The region has a rich agricultural tradition, but Terry charted new ground by selling produce grown within the city limits. “Nothing I bring people is ever more than 24 hours old. It goes from the field into the cooler within a few minutes.
Overhead view of one of Terry's backyard farms.
This unprecedented level of freshness caught the eyes of consumers at local farmers’ markets, where Terry first began selling—and, before long, restaurateurs like Nathan Sloan, the owner and executive chef at Bloom in Roanoke’s up-and-coming Wasena neighborhood. Says Sloan, “I was taught as a young chef in French restaurants, it’s all about the quality of the produce."
Terry provides Sloan with an exclusive lettuce mix that he uses at Bloom every week, mostly in salads, plus seasonal produce like okra, okra flowers, pea shoots, sunflower shoots, and wasabi shoots. Sloan weaves these fresh vegetables into his constantly evolving menu. Although Terry is a new grower, Sloan says he’s already on par with people who have been farming for decades.
Today, Terry’s business, Garden Variety Harvests, farms a hard-working quarter-acre spread across three plots, growing everything from strawberries to Napa cabbage. It’s the same amount of land as his inspiration, the Canada-based Stone, and, like Stone, Terry has made smart choices, focusing on high-value products and strategically intercropping them. His small acreage produces enough food to supply a half-dozen restaurants while he continues to sell at farmers’ markets.
Even so, Terry can see a point where he’ll need more space. “It becomes difficult to maintain more than a quarter-acre of land by myself, with all the driving and having to be in so many places at once,” he says.

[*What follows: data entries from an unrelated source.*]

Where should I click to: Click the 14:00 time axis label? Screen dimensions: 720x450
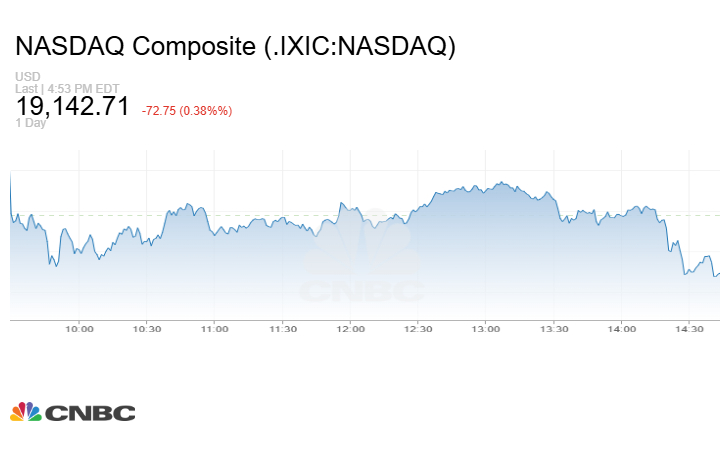click(x=622, y=329)
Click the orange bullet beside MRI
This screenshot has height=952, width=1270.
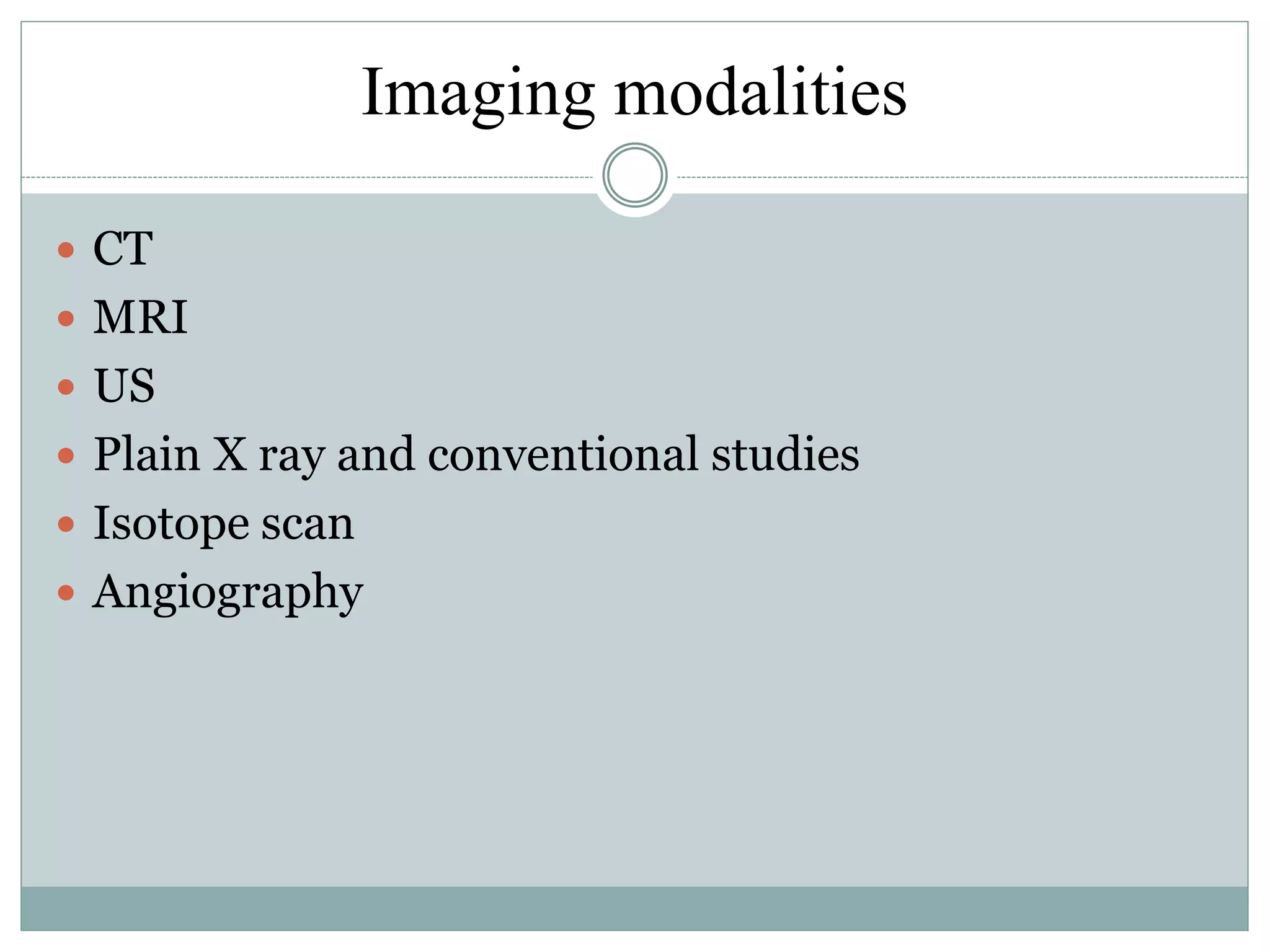click(x=66, y=319)
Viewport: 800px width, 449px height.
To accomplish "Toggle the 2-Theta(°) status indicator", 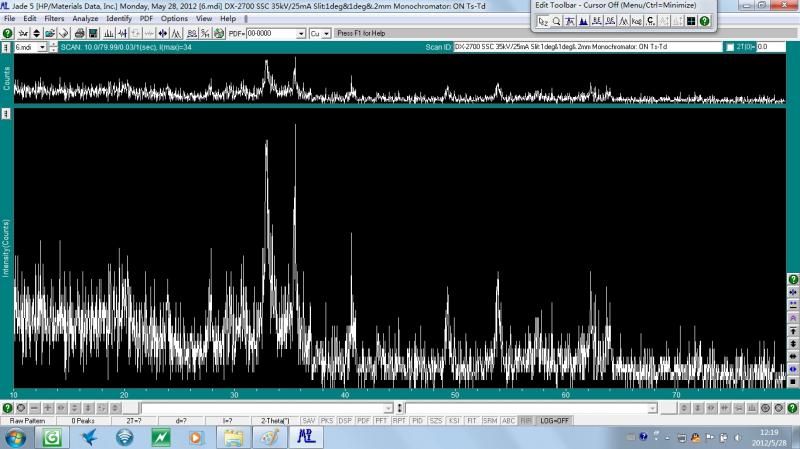I will [275, 420].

To find room to grow, Terry is now working with a cooperative farm trust, Southwest Virginia Agrarian Commons. Following a model used in nine other communities across the country, they hope to secure larger plots, over 10 acres, through purchase or donation. The trust will then subdivide those plots and lease them to small farms like Garden Variety Harvests.
“We believe agricultural land should be used to feed the immediate community,” says Terry, who sees this extending naturally from ideals that drove him to farm yards in the first place. “The best way to do that is make sure the community owns the land.” But he knows that any transition is still a year or two away. For now, Garden Variety Harvest continues tilling underused yards and open spaces within Roanoke’s city limits, growing food for the same community where he lives.